Everything seemed like I was always broke. I was always like short on cash. But now I opened these different accounts and I swept money every month. Automatic transfers. That’s how it would. And some actually the the, the tax account I did weekly because I just wanted to make sure that it got in there. Nice. So I’m like, all right. Cause it’s easy. You can set up transfers anytime. Yeah. And you know what’s funny? I thought this is gonna be so hard. I’m gonna run outta money. I didn’t, nothing changed. I didn’t have any more and I didn’t have any less money. But now the money I got to keep, like the money was in the right accounts for the right things. I have gone so much further than the hat now. It’s, it’s actually insane. And I, and I don’t wanna even go down that David, but today I use this concept, this profit first model in everything.

But I, it’s so, it’s so evolved Now. I use trust, complex trust strategies. I use policies instead of bank accounts for most of my stuff. I still have all the bank accounts, but I have limits. My bank accounts. If I get over 10 grand in any bank account, I start to freak out. And I gotta sweep it over into the policies because I’m so, I, I just hate banks. And I’m, I just so love being my own bank that I’m like, why would I ever leave any more than 10 grand for those dirty banks to use my money and make my money work for them? I want my money working for me. Yeah. So I’ve got all these shifts and transfers and I’ve got a full-time bookkeeper, which, you know, not everybody listening is gonna be able to do that, but you’ll get there. And now my bookkeeper has been trained on this.

I made her read the book. So now she just pushes money all the time. And, and, and it’s just weird because now every month, or well every quarter, let’s just talk about it that way. I get all these profit checks, I get all these profit checks. It doesn’t hurt my businesses, it doesn’t put my businesses in cash flow problems. It’s because the money was all separated. The profit’s there, it was always saved for like every month the money gets swept into the profit account. Okay. I don’t care if you call it a war chest, a reserve account, whatever. I just did what I wanted. And I have literally never had, since I started doing this, I’ve never had a quarter where I haven’t gotten a check. Not once, even in hard months. There hasn’t been a single quarter where I haven’t taken a prophet.

**YOUR GOAL:** Extract the passage of the money-management transcript starting with "I made her read" and going on through "taken a prophet.". Nothing in the listing is needed for this.

**MATERIAL:**
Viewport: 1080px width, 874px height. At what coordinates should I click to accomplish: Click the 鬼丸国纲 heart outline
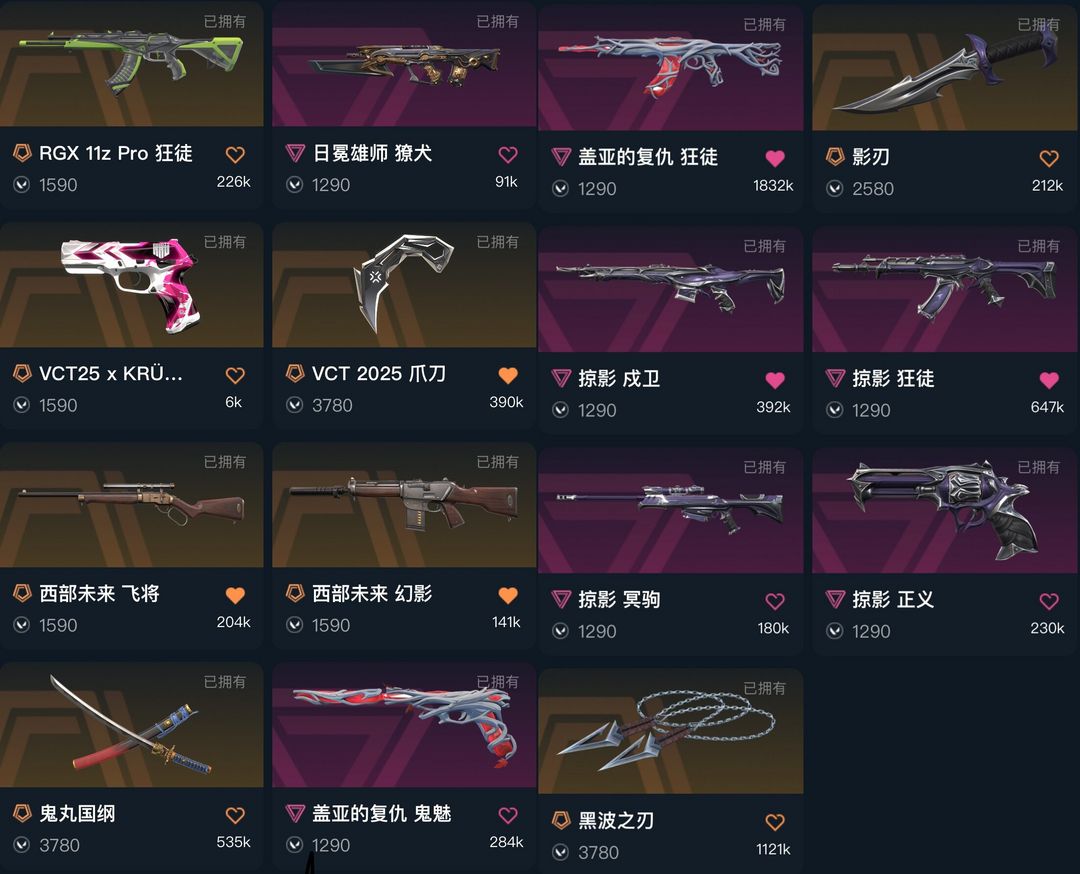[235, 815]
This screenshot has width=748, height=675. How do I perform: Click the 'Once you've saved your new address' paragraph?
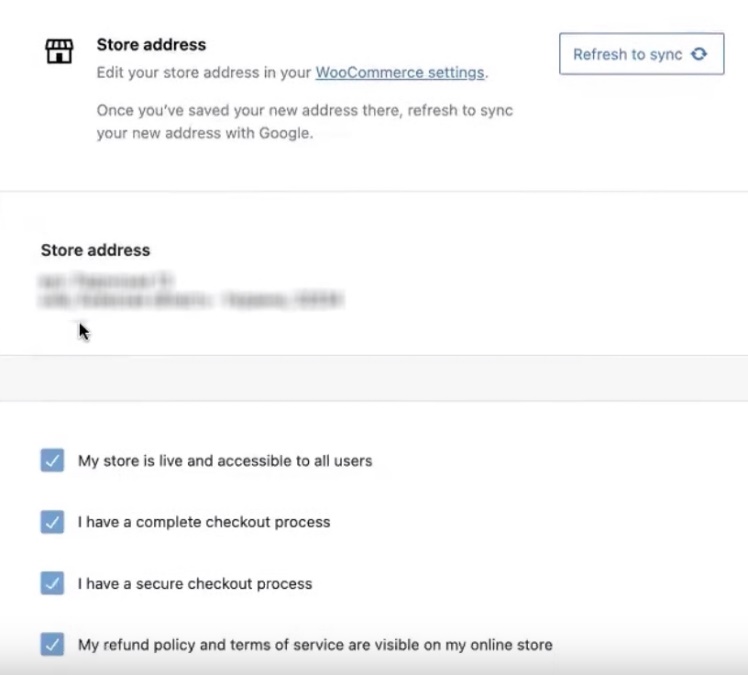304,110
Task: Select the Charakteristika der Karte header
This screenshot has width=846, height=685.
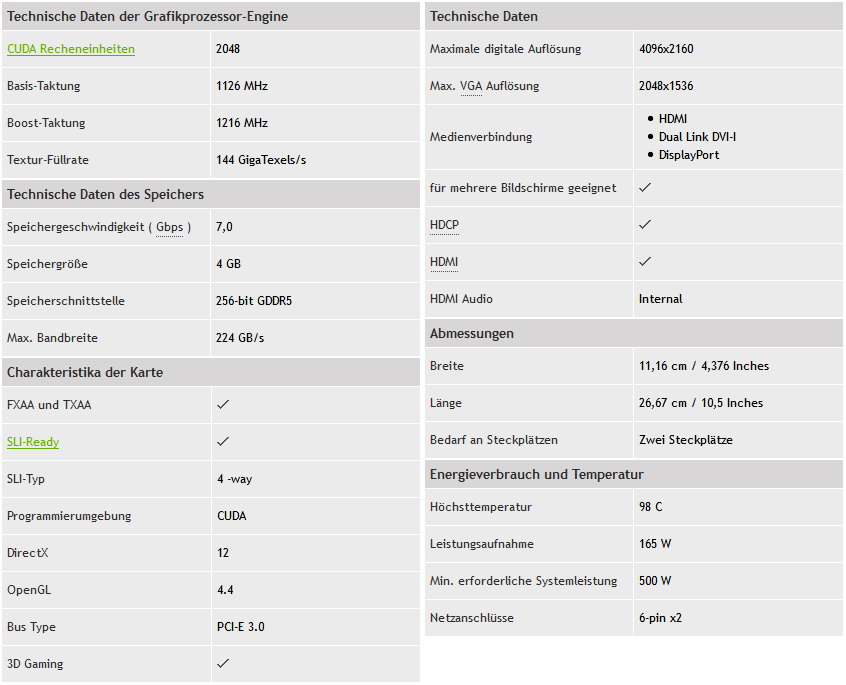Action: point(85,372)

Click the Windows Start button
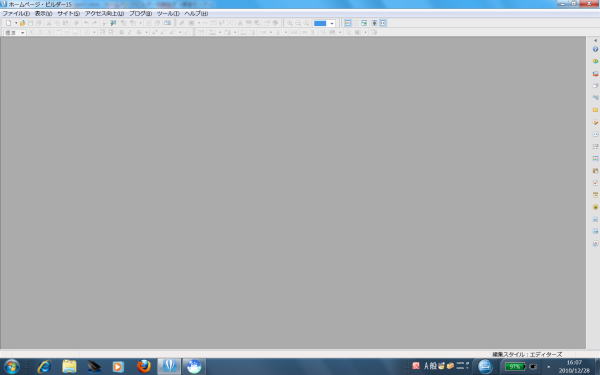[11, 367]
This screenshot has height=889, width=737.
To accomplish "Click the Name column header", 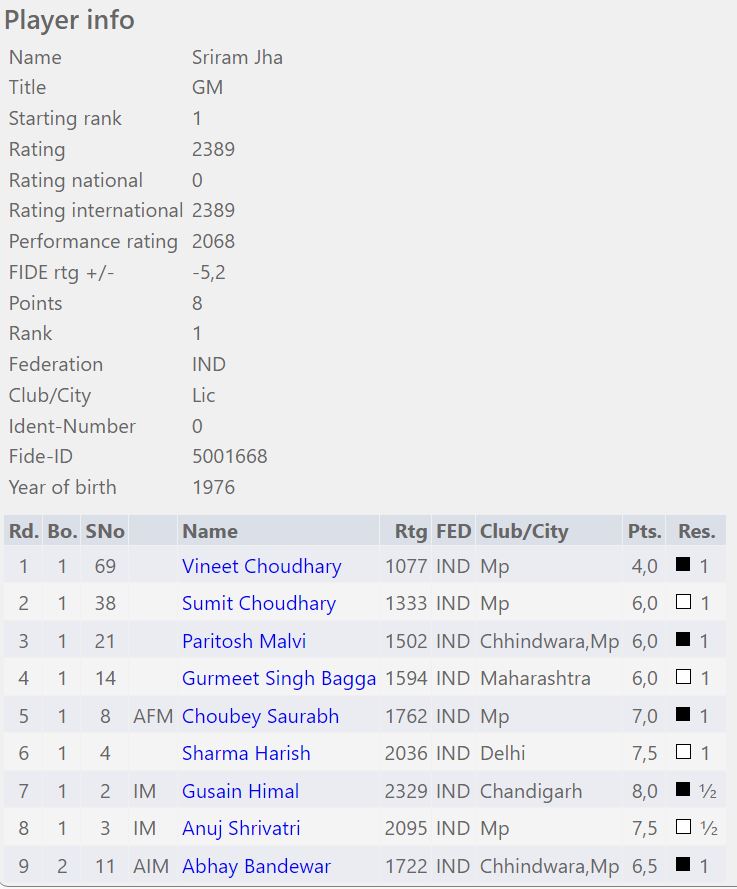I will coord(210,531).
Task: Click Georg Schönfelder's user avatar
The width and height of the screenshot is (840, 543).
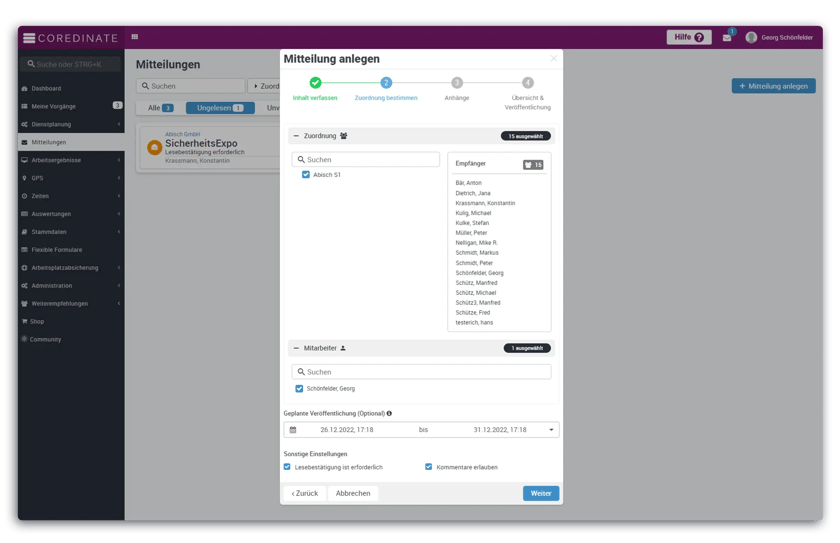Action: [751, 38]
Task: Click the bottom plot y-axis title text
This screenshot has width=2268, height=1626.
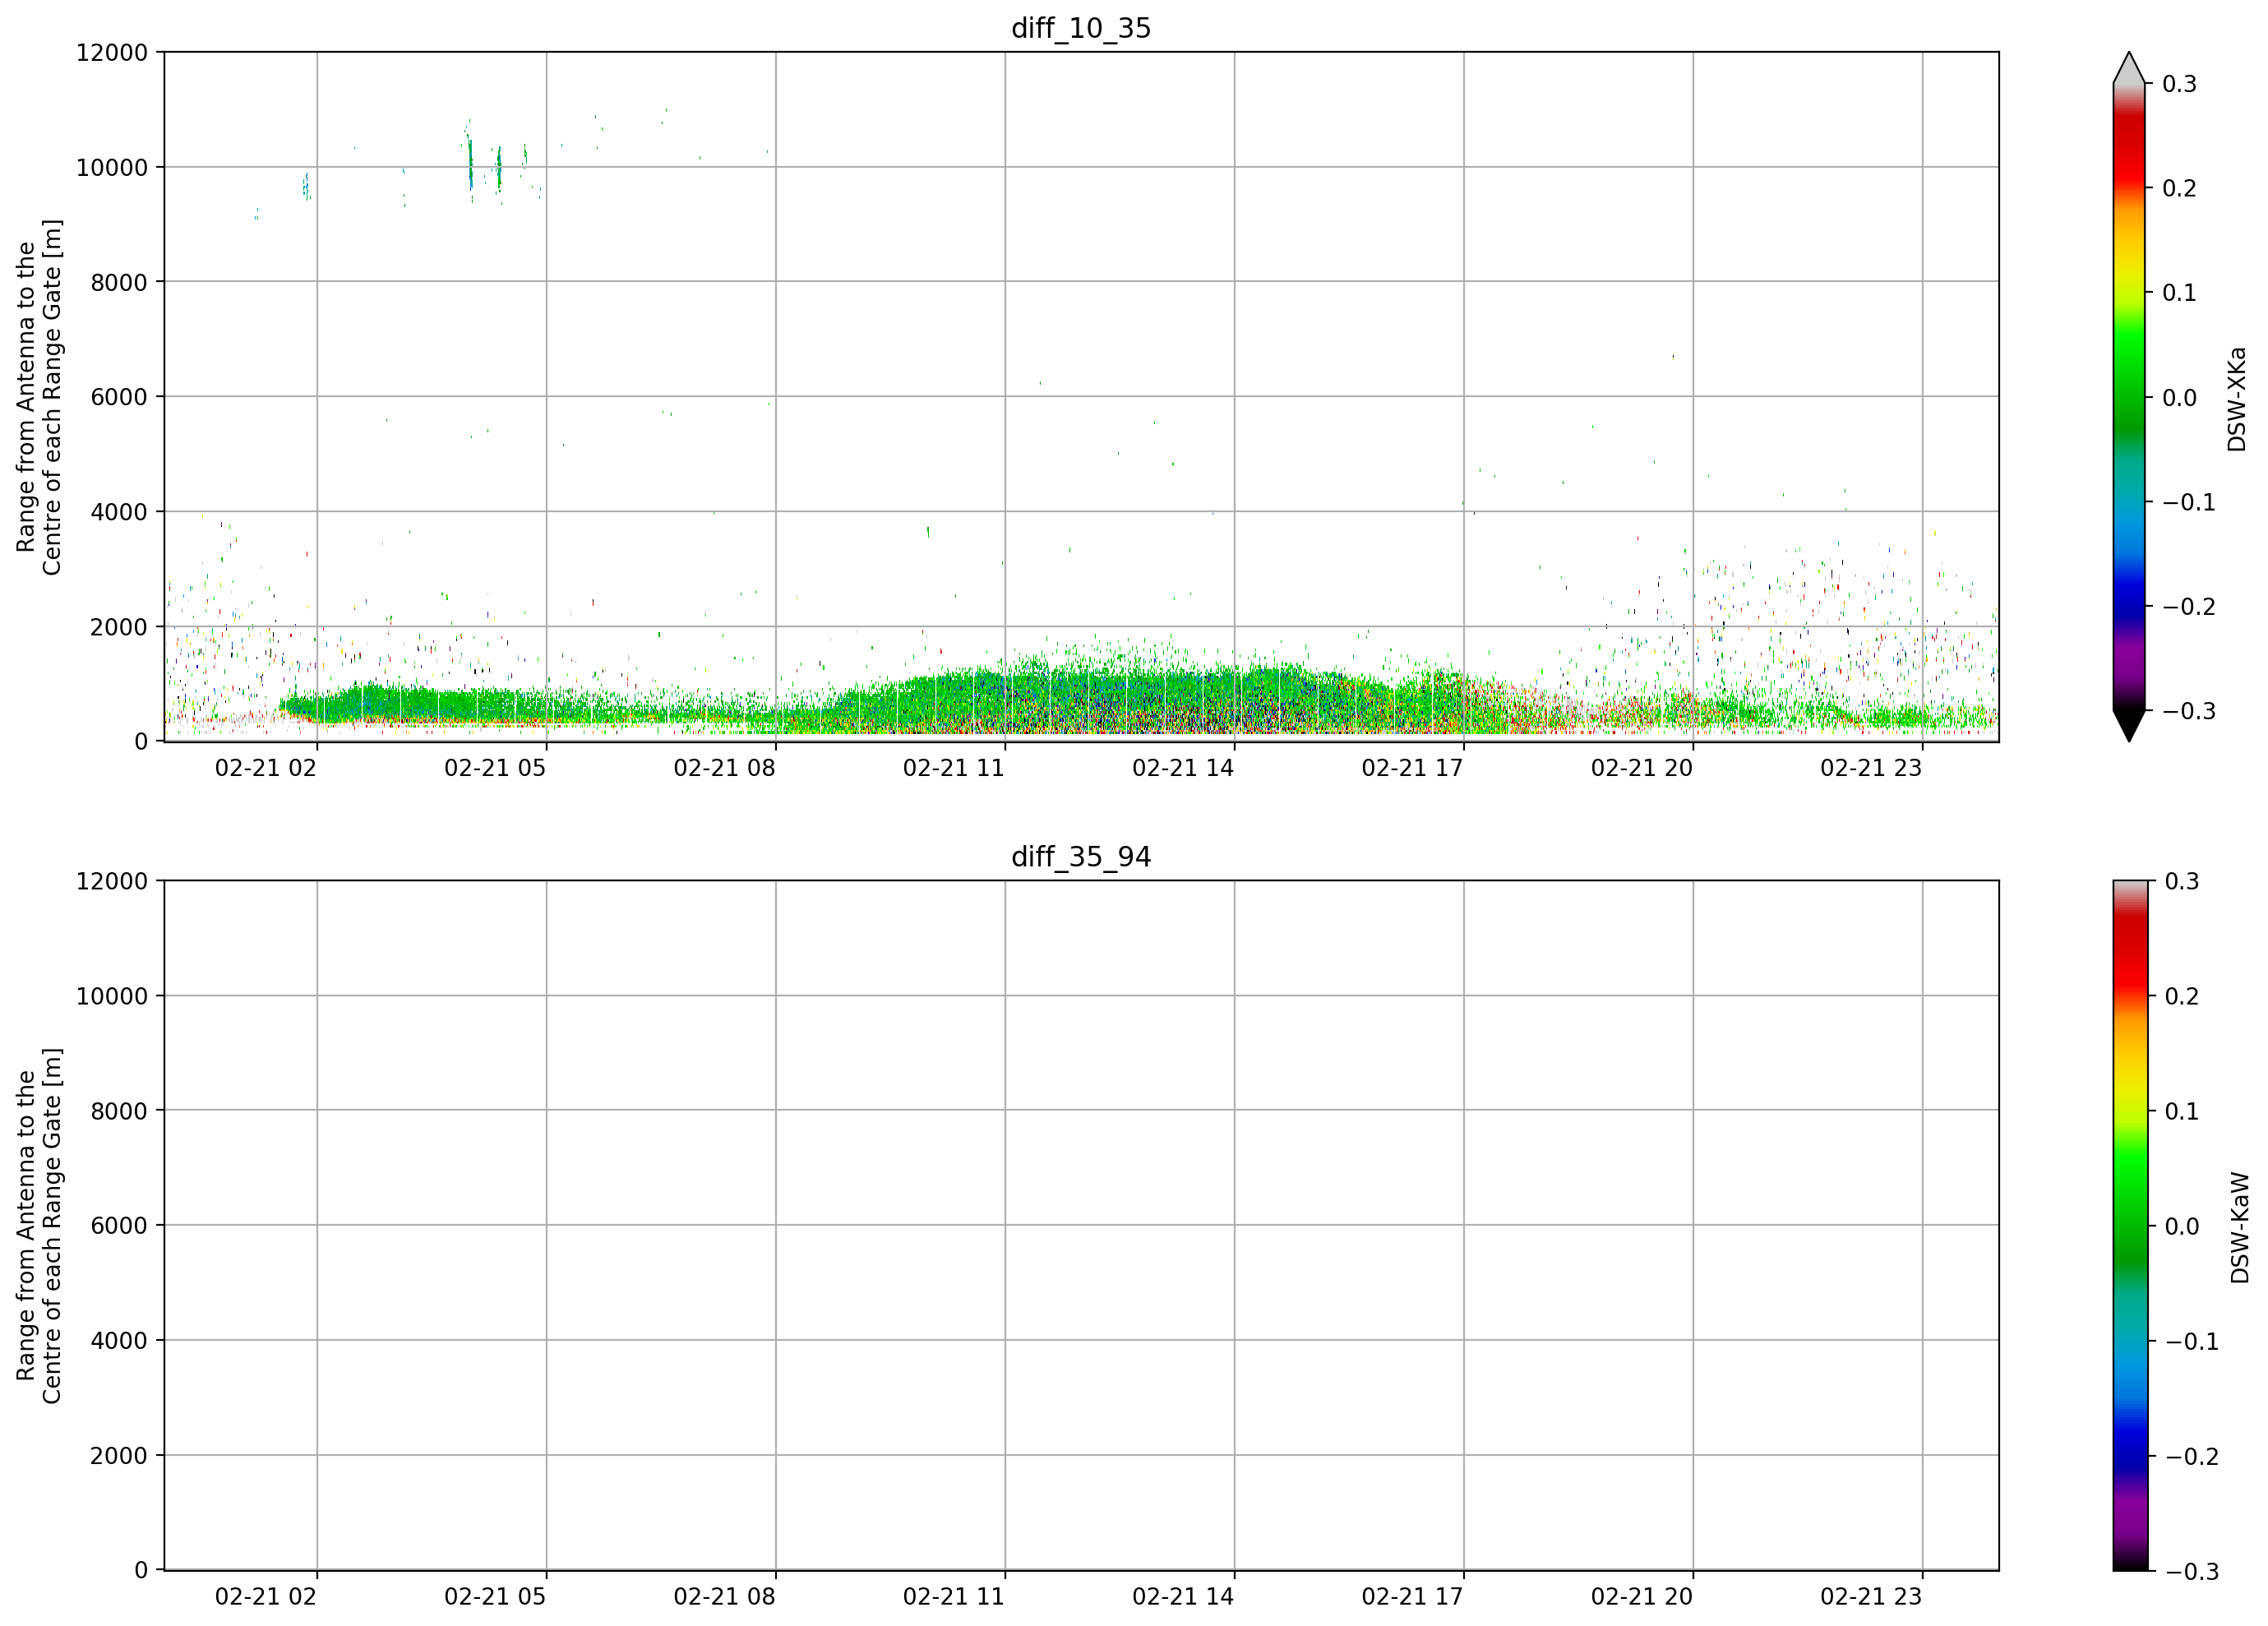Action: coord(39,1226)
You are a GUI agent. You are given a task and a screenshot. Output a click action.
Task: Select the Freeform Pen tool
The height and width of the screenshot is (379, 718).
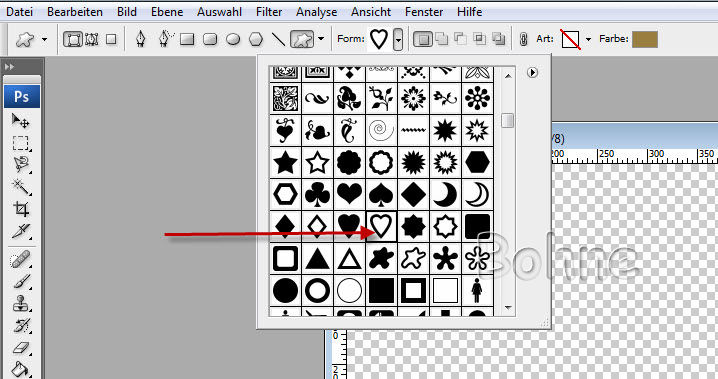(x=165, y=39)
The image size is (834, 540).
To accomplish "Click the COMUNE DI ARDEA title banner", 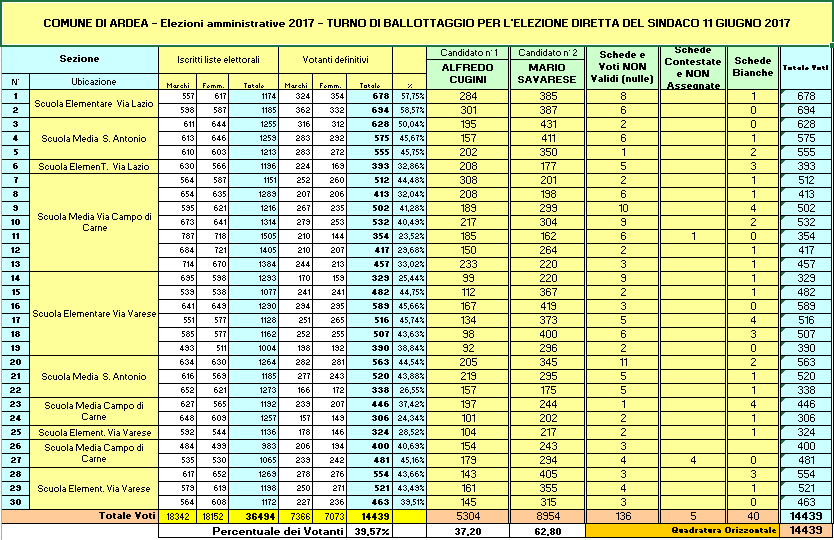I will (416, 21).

**ANSWER:**
I made her read the book. So now she just pushes money all the time. And, and, and it’s just weird because now every month, or well every quarter, let’s just talk about it that way. I get all these profit checks, I get all these profit checks. It doesn’t hurt my businesses, it doesn’t put my businesses in cash flow problems. It’s because the money was all separated. The profit’s there, it was always saved for like every month the money gets swept into the profit account. Okay. I don’t care if you call it a war chest, a reserve account, whatever. I just did what I wanted. And I have literally never had, since I started doing this, I’ve never had a quarter where I haven’t gotten a check. Not once, even in hard months. There hasn’t been a single quarter where I haven’t taken a prophet.